Massive cavity opening in Antarctic glacier is ‘disturbing’ sign of climate change, says Nasa

Discoveries at Thwaites glacier reveal ice melting at surprisingly fast rate, scientists say

Josh Gabbatiss
Science Correspondent
Friday 01 February 2019 13:53 GMT
Melting ice from Thwaites glacier is thought to be responsible for around 4 per cent of sea level rise
Melting ice from Thwaites glacier is thought to be responsible for around 4 per cent of sea level rise (Nasa)

An enormous cavity has opened up beneath a remote glacier in Antarctica, spelling bad news for future sea levels.

The space, which is big enough to contain 14 billion tons of ice and covers an area two-thirds the size of Manhattan, was spotted by Nasa on a mission to measure the region’s disintegrating ice.

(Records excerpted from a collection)
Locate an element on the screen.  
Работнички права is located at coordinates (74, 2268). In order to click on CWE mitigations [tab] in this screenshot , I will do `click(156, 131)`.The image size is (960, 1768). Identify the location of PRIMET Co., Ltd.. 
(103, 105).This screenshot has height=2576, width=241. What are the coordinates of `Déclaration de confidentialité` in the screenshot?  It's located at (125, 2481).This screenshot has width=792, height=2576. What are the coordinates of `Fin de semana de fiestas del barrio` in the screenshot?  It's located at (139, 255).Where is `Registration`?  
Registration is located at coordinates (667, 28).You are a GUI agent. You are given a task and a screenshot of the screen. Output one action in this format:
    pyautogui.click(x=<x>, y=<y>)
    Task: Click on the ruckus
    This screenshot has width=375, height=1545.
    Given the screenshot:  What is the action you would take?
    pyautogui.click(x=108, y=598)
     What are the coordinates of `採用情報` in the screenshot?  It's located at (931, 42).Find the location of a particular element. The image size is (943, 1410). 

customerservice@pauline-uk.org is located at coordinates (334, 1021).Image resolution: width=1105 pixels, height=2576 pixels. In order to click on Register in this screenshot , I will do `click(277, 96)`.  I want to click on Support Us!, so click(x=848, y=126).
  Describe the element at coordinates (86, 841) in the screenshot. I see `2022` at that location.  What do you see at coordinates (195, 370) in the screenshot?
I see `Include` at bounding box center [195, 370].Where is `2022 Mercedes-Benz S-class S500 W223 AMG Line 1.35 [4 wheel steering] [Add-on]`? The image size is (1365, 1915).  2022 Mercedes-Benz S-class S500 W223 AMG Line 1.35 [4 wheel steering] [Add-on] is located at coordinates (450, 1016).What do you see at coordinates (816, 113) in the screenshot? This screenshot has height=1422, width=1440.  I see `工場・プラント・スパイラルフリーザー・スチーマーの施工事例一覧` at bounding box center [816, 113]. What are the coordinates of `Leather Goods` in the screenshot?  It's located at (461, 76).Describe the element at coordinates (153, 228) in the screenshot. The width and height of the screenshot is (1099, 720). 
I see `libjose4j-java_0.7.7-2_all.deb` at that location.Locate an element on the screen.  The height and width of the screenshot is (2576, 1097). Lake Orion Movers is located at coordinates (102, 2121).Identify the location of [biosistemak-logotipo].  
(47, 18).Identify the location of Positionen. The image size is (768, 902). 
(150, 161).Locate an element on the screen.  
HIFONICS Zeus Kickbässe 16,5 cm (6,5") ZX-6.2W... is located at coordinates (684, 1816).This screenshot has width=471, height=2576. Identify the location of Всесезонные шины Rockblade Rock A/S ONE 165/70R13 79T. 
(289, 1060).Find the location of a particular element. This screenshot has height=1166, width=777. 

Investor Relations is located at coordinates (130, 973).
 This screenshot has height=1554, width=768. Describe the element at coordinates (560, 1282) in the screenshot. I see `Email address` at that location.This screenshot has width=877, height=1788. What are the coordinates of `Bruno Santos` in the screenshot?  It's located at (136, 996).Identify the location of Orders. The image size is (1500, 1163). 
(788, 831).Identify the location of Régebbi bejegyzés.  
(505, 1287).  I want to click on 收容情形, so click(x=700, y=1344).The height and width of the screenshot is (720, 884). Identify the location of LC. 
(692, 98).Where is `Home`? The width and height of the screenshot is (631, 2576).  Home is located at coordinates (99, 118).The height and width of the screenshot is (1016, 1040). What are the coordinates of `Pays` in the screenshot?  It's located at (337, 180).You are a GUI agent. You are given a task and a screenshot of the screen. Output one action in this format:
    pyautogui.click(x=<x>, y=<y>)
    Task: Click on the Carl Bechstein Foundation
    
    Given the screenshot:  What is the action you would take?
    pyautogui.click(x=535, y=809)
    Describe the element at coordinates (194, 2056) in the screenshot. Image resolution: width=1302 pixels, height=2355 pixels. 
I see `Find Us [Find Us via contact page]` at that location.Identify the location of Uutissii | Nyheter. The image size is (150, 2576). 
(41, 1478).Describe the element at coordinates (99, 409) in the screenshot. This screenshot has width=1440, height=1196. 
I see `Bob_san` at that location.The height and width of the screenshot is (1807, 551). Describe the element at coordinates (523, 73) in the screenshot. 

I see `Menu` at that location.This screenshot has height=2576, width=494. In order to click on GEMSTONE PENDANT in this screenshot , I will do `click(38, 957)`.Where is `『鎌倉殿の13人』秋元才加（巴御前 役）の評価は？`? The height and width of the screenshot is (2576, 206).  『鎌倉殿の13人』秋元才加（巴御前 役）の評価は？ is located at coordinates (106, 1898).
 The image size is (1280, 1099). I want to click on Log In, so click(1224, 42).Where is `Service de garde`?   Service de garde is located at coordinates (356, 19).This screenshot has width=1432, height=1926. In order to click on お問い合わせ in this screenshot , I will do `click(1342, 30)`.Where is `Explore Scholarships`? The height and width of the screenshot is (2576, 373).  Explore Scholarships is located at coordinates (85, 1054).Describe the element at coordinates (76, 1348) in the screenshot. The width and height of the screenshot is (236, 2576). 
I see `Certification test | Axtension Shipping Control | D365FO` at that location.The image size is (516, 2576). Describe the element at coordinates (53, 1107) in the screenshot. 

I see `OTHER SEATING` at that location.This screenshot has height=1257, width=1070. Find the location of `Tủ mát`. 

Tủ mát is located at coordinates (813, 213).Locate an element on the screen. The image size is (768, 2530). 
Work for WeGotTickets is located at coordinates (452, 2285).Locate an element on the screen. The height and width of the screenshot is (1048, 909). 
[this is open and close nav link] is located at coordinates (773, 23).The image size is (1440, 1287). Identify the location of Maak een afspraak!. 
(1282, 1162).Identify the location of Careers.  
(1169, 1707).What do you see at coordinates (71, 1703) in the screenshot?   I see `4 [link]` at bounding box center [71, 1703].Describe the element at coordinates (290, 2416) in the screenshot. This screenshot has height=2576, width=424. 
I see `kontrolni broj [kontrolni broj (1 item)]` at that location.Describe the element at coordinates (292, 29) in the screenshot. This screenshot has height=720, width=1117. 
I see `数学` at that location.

• [Objectives]
[a] Rewrite the paragraph beginning "An enormous cavity has opened up" from the Thwaites glacier article above in a single shorter sentence that keeps its main facts.
[b] Extend the Thwaites glacier article above, starting after its final sentence.

• [Exercise responses]
[a] A huge cavity has formed beneath a remote Antarctic glacier, which is bad news for future sea levels.

[b]
Scientists made several “disturbing” discoveries while examining Thwaites glacier, and while they expected to find gaps between the ice and bedrock they were surprised by the scale.

The cavity also appears to have grown very rapidly, with most of the ice melting within the past three years.

Understanding the pace of glacier melting in Antarctica is vital to estimate how fast sea levels around the world will rise due to climate change.

Cavities underneath glaciers can exacerbate ice loss as they allow relatively warm seawater to lap against the underside, driving further melting.

Thwaites glacier, which is roughly the size of Florida, is thought to be responsible for around 4 per cent of global sea level rises, but the new results gathered by the researchers suggest this is an underestimate.

If the entire glacier were to melt, the world’s oceans would rise by around 65cm

Owing to the difficulty in accessing and monitoring glaciers, Nasa uses ice-penetrating radar from planes flying over the region to build up a picture of what is going on below.

“We have suspected for years that Thwaites was not tightly attached to the bedrock beneath it,” said Dr Eric Rignot of Nasa’s Jet Propulsion Laboratory.

“Thanks to a new generation of satellites, we can finally see the detail.”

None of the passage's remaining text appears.